Exercise description: Please transcribe only the lines between the one containing "DETOX WATER (666, 1226)" and the end of the records, both ends included, exactly as written; skip every picture.

Stored items:
╔══

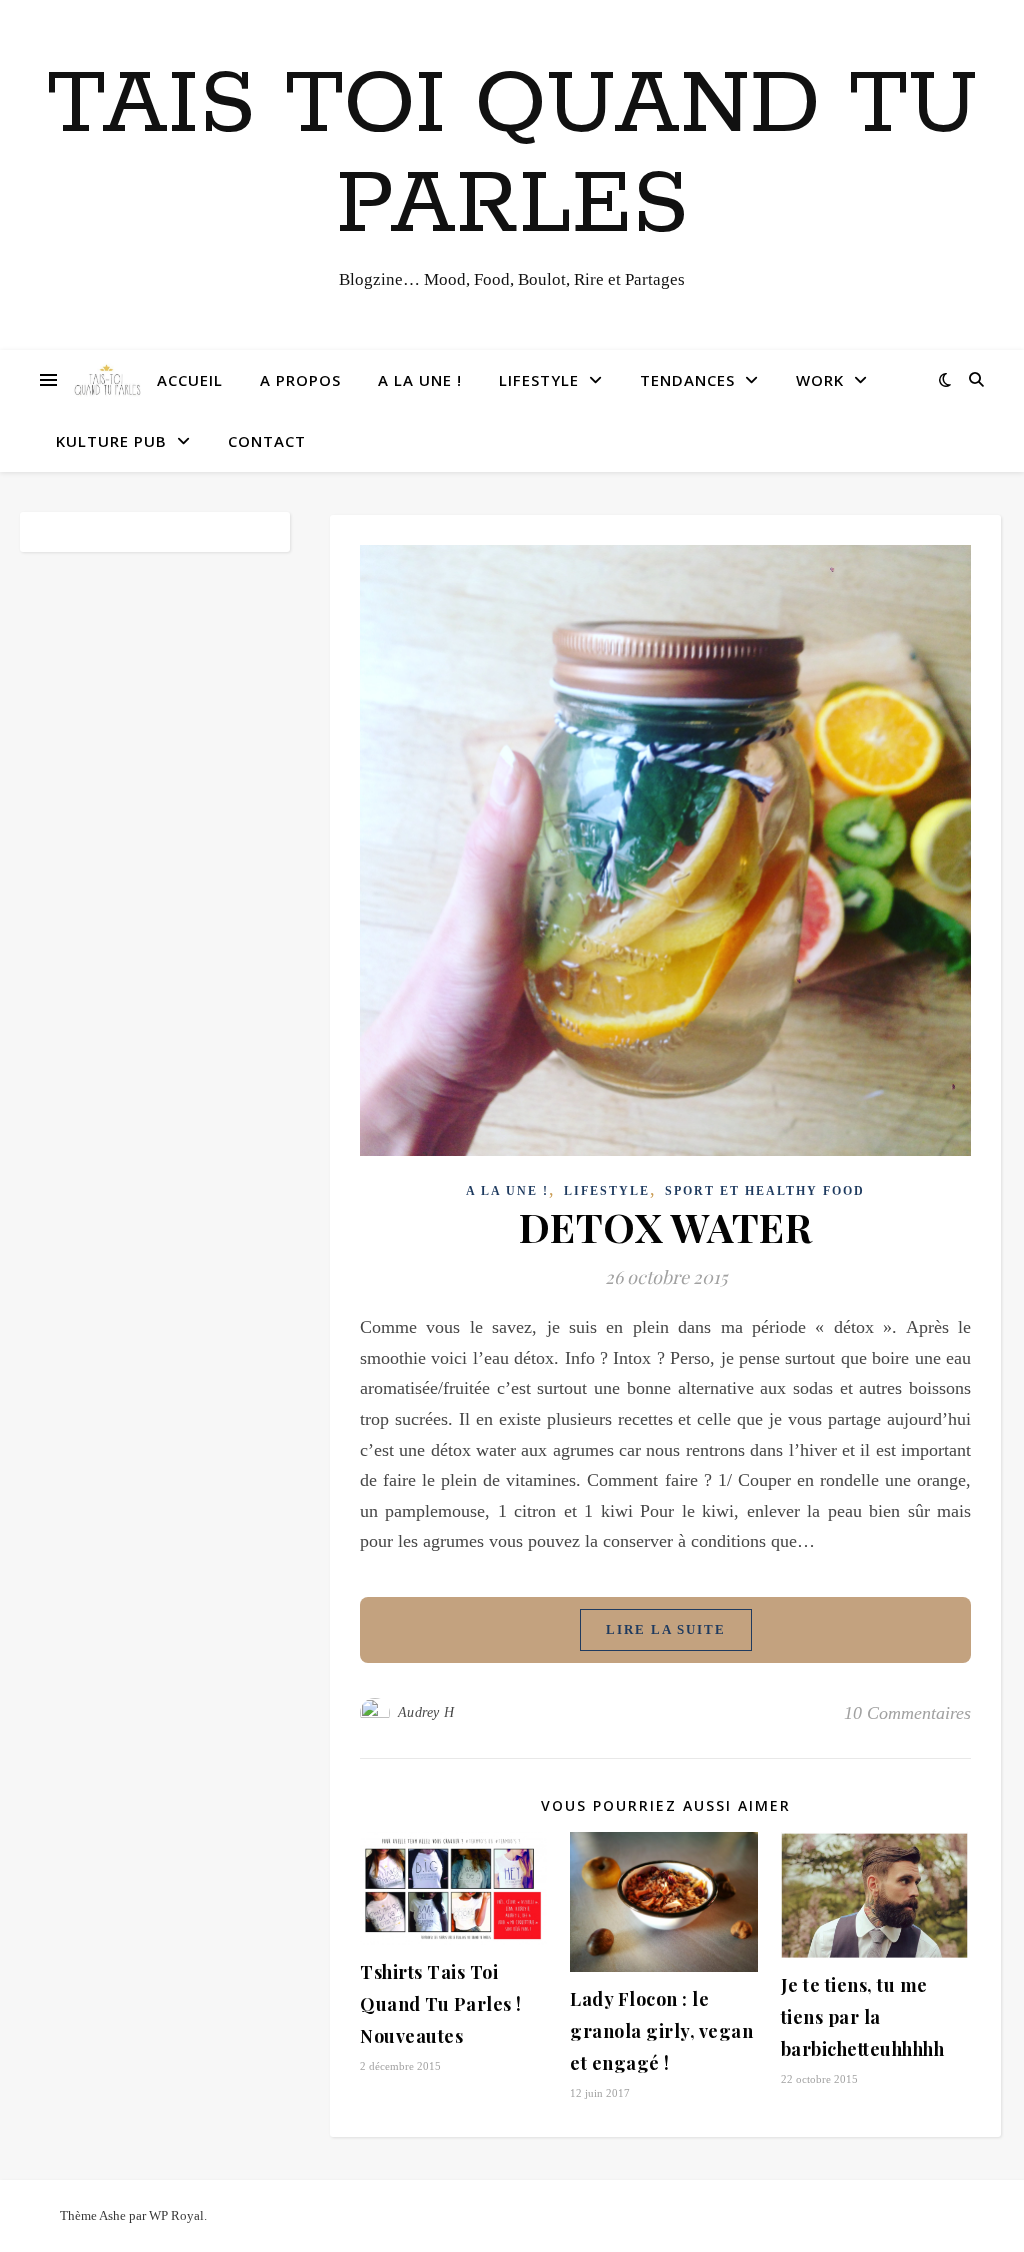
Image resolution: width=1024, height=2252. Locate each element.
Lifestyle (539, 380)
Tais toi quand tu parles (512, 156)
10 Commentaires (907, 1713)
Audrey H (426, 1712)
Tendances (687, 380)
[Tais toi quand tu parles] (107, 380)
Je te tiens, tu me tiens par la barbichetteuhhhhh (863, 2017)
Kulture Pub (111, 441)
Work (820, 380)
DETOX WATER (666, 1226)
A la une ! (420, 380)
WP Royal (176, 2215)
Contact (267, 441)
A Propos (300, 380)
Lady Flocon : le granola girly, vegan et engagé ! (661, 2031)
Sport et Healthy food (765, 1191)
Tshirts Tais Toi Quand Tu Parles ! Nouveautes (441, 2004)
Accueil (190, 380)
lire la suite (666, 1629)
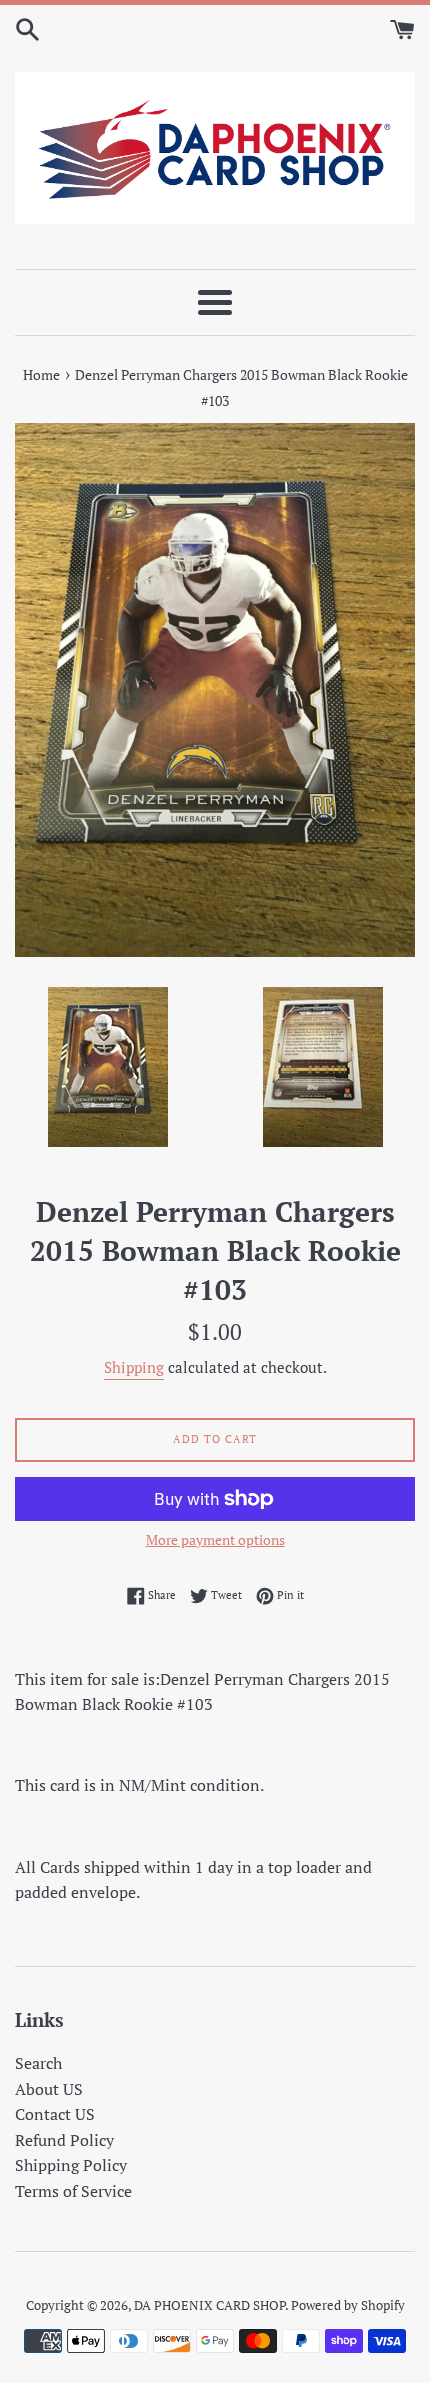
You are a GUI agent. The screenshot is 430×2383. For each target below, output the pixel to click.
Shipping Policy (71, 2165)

╚══

Result of the task:
DETOX WATER (666, 1226)
A la une ! (420, 380)
WP Royal (176, 2215)
Contact (267, 441)
A Propos (300, 380)
Lady Flocon : le granola girly, vegan et engagé ! (661, 2031)
Sport et Healthy food (765, 1191)
Tshirts Tais Toi Quand Tu Parles ! Nouveautes (441, 2004)
Accueil (190, 380)
lire la suite (666, 1629)
You are a GUI agent. The screenshot is 430×2383. For each target below, output the pixel to click.
Shipping Policy (71, 2165)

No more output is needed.